“No, thanks. I’m stuffed.” She looked at her watch, wondering what was keeping Reese. He’d called first thing that morning and said it was important that he talk to her. They’d agreed to meet here at the café at six o’clock this evening. It was now almost six-thirty and there was no sign of him.
Anticipation winged through her each time the café door swung open. She was concerned about how eager she was to see him again. It both worried her and frightened her.
She thought of those moments in the grape arbor the evening before. His caresses had successfully chased away the taste of death that had lingered in her mouth. But he’d also managed to chase away every ounce of good sense she possessed. And those brief moments of insanity had been heavenly. That’s what scared her. It was ridiculous to think about getting involved with him once again, and yet it was impossible not to dream of being in his arms, making love with him.

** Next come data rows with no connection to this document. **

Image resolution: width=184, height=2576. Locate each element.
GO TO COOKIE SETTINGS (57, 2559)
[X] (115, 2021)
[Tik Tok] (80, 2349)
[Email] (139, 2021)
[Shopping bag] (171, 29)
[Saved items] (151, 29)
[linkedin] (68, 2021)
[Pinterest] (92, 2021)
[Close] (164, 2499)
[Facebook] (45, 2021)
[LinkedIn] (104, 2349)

“Here we are.” Anna returned to the table, interrupting Sarah’s thoughts and the conversation Lindy and Jackie had been having about dogs. “You okay, honey?” Anna asked. “You’ve been awfully quiet this evening.”
“Mama fell down in the well last night,” Jackie explained.

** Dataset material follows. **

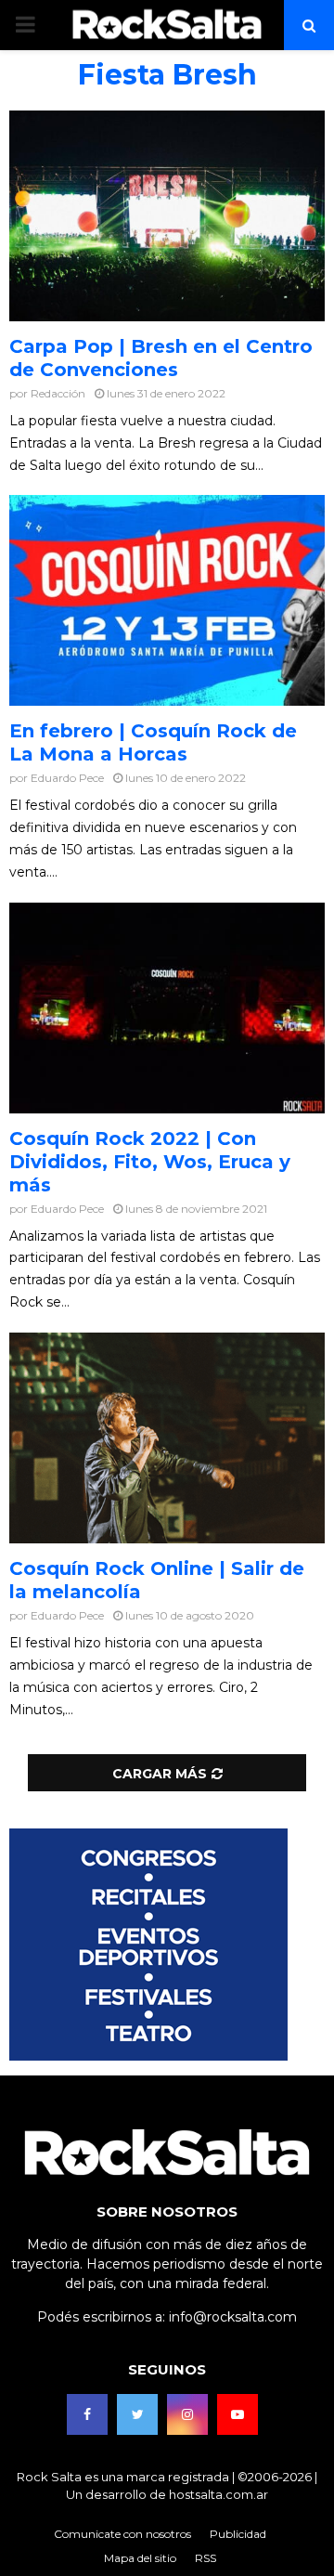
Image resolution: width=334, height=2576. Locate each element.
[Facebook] (87, 2414)
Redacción (58, 393)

Anna gasped. “What?” She stared at Sarah. “What well?”
“The old one out by the grape arbor. I forgot all about it, walked over it and the wooden cover must have been rotten,” Sarah explained, wishing her daughter had never brought up the subject.
“My soul,” Anna replied. “How on earth did you manage to get out?”
“The sheriff man pulled her out. He saved her,” Jackie said.
“Lindy called Reese and he came and got me out,” Sarah explained. “I was lucky enough to manage to grab hold of a big root and break my fall.”
“You poor dear.” Anna clucked sympathetically. “I’ll bet you’re starting to feel like everyone is out to get you. First you get shot at, then you fall down a well!”
Sarah laughed. “No, I’m just feeling very unlucky.”
“How’s your head?” Anna asked.
“Much better.” Sarah reached up and touched the tender area self-consciously. She’d stopped wearing the bandage and the wound was healing nicely. Her hair was even starting to grow back over the closely cropped area.
“Hey, ladies,” Suzanna greeted them, approaching their table with fresh coffee.
“Hi, Suzanna,” Lindy greeted her with a friendly smile. “Where have you been keeping yourself lately?”
Suzanna pointed a thumb at Anna. “The slave driver has been keeping me busy.”
“Humph...that will be the day,” Anna snorted.
“What’s this I heard about a fall down a well?” she asked, looking at Sarah curiously.
“It was nothing...just an accident,” Sarah replied, simply wanting to put the frightening experience behind her.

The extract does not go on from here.